→ YOUR GOAL: In the records below, the relevant part opens with the line containing "Image resolution: width=817" and closes with the line containing "Task: Click the 移动端 mobile link"; print that part exactly and only, without its pictures.

→ MATERIAL FOR THIS EXERCISE:
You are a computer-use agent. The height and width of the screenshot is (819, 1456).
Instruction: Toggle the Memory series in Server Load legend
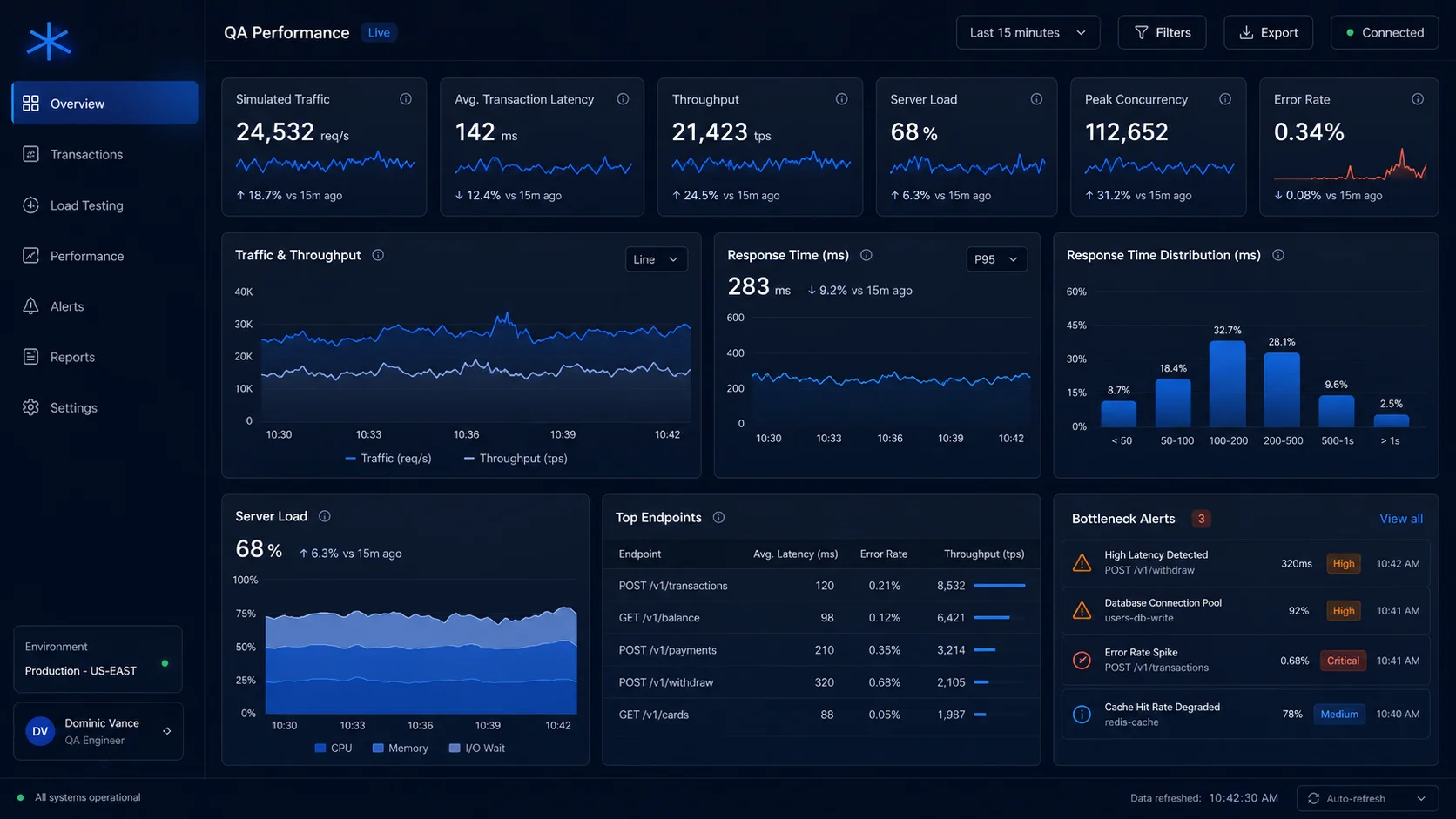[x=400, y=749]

---

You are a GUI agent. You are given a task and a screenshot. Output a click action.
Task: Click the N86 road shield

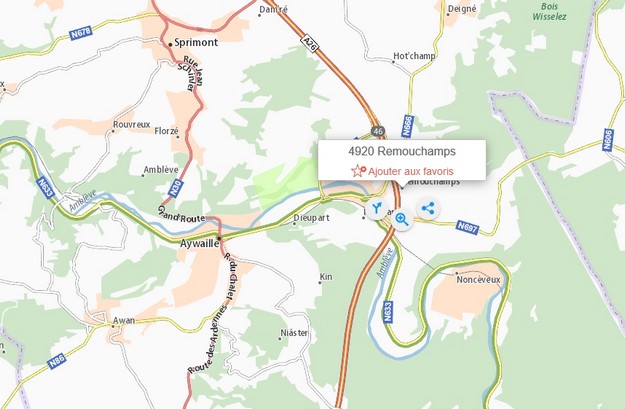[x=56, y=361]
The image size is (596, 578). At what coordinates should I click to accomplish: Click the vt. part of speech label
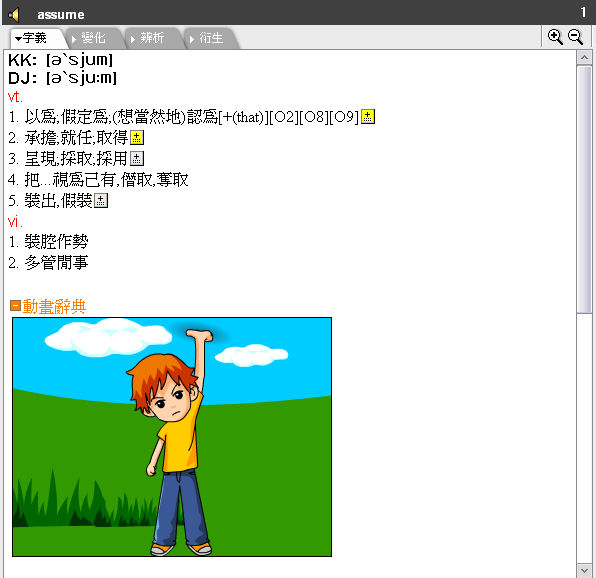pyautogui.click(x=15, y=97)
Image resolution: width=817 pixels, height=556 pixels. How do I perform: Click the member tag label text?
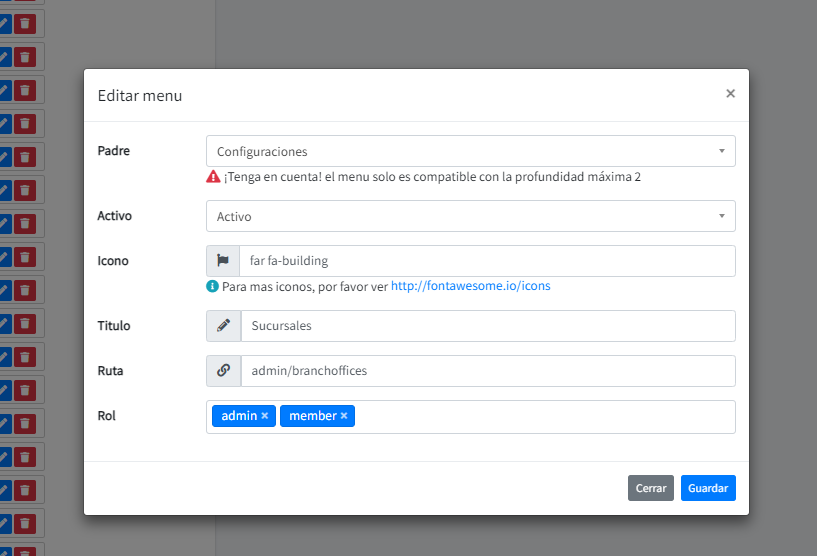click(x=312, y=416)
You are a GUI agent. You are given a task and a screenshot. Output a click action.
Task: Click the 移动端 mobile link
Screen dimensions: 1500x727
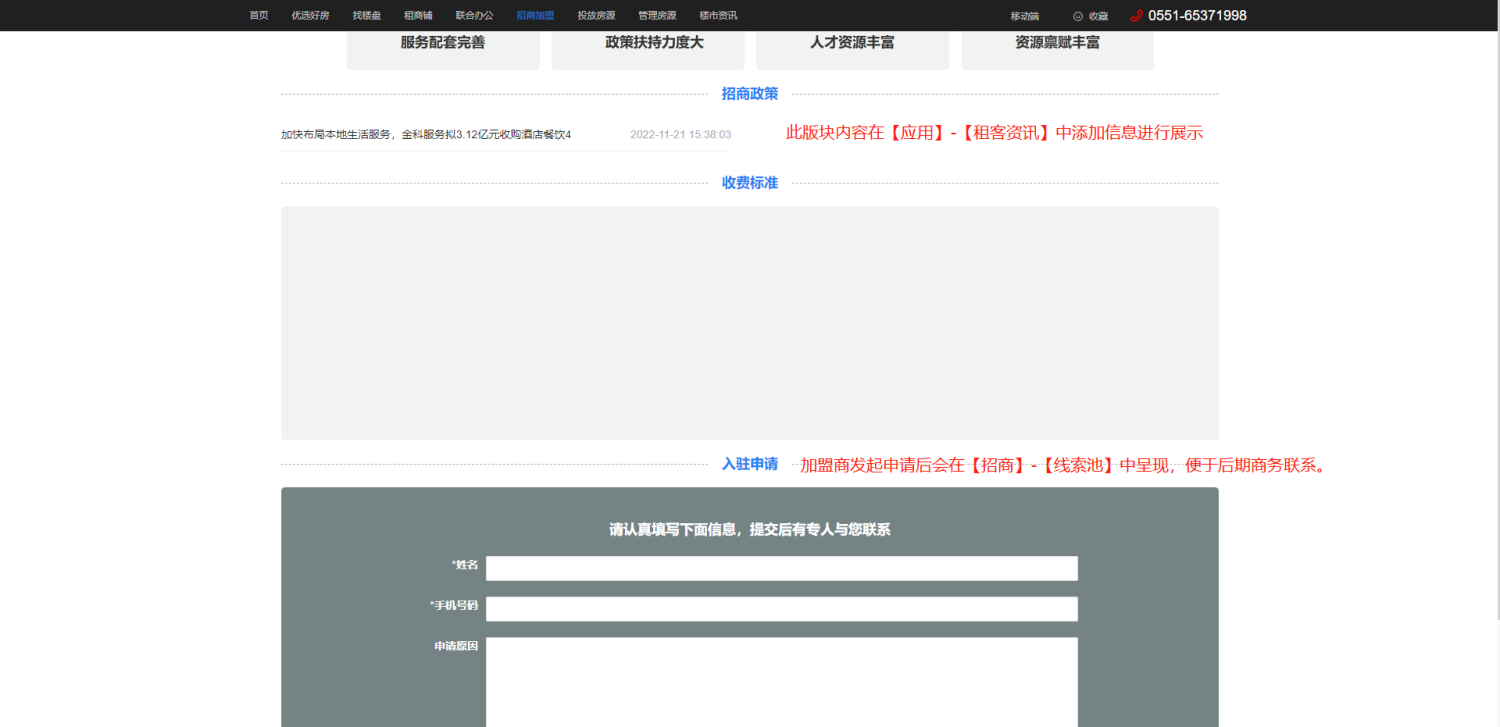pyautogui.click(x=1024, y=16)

→ FINAL ANSWER:
Image resolution: width=817 pixels, height=556 pixels. How do I perform: Click the member tag label text?
click(x=312, y=416)
You are a GUI agent. You are given a task and a screenshot. Output a click action.
Task: Click the 移动端 mobile link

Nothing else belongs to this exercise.